Apostolinnen (Brussel)
De Apostolinnen van Brussel (1691 tot 1796) was een vrouwengemeenschap die eenvoudige geloften had afgelegd en onderwijs verstrekte aan arme meisjes.
Geschiedenis
[bewerken | brontekst bewerken]Volgens de traditie nam de stichtster van de Apostolinnen, de Antwerps-Catalaanse Agnes Baliques, in 1691 het initiatief voor een gemeenschap in Brussel. De zusters streken neer in een prostitutiebuurt genaamd Bovendaal, in wat nu de Montserratstraat is.[1] Ze hielden er een verbeteringsinstelling voor 'gevallen' meisjes en verzorgden ook lessen in de parochieschool. Door de aanwezigheid van de zusters, die in de volksmond marollen heetten, stond de straat weldra bekend als op de Marollen (en later bij uitbreiding de hele wijk).
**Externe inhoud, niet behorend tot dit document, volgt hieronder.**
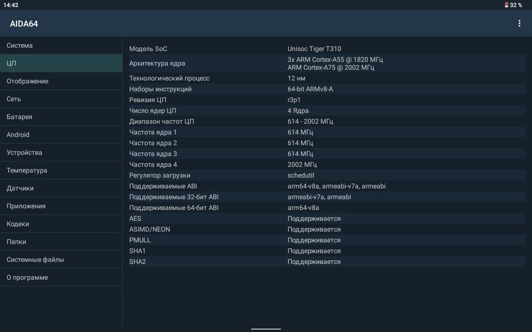Open the three-dot overflow menu

519,23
Nochtans zijn de sporen van die beginjaren schaars tot onbestaande. Recent is betoogd dat de Apostolinnen nooit in Bovendaal hebben verbleven en zich van bij het begin aan de Hooikaai in de benedenstad hebben gevestigd.[2] Daar zijn ze in elk geval vanaf 1715 gedocumenteerd. Ze hadden toestemming van de stadsmagistraat en een koninklijk octrooi in 1713. In 1724 kregen ze statuten van de aartsbisschop. De hoofdactiviteit van de Apostolinnen was onderwijs, dat voor sommige arme meisjes bekostigd werd door een drietal stichtingen. Er was een internaat, maar de klassen konden ook in externaat worden gevolgd. De nadruk lag op het aanleren van kant- en borduurwerk.
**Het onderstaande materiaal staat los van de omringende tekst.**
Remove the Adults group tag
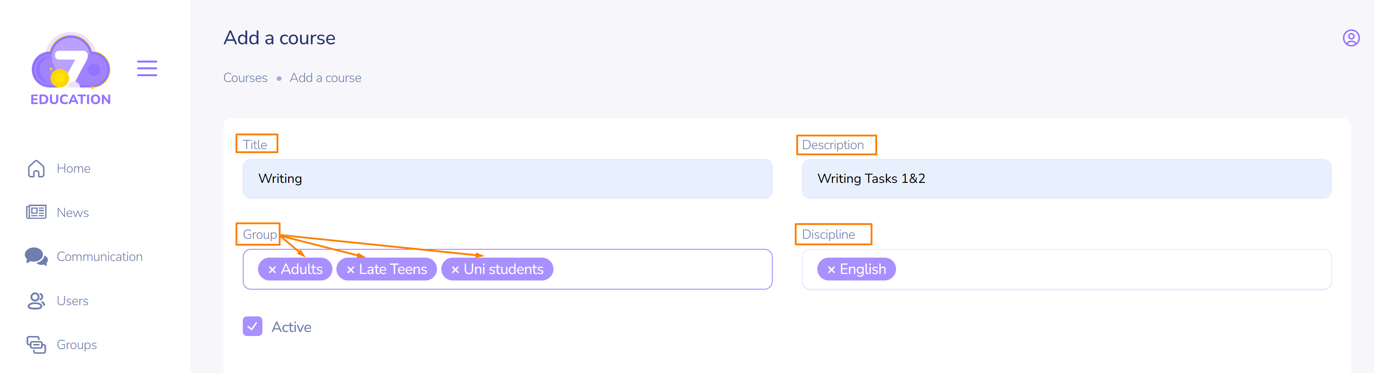This screenshot has height=373, width=1374. point(272,270)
In de persoon van Charles Henri Joseph Boot, heer van Veltem en La Motte, beschikten de Apostolinnen over een rijke weldoener. Rond 1753 konden ze een fraai gebedshuis optrekken, de Heilig Kruiskapel. In 1762 liet Boot hen bij testament 101.000 florijnen na met gedetailleerde instructies over hoe een stichting dit geld aan arme meisjes ten goede moest doen komen. Ze konden bij de Apostolinnen terecht van hun achtste tot hun twintigste. Bij hun vertrek konden ze zich laten uitbetalen voor hun arbeid of intreden geruggensteund door een lijfrente van 60 florijnen. Dankzij deze regeling konden in 1764 de eerste twaalf meisjes terecht in het pensionaat.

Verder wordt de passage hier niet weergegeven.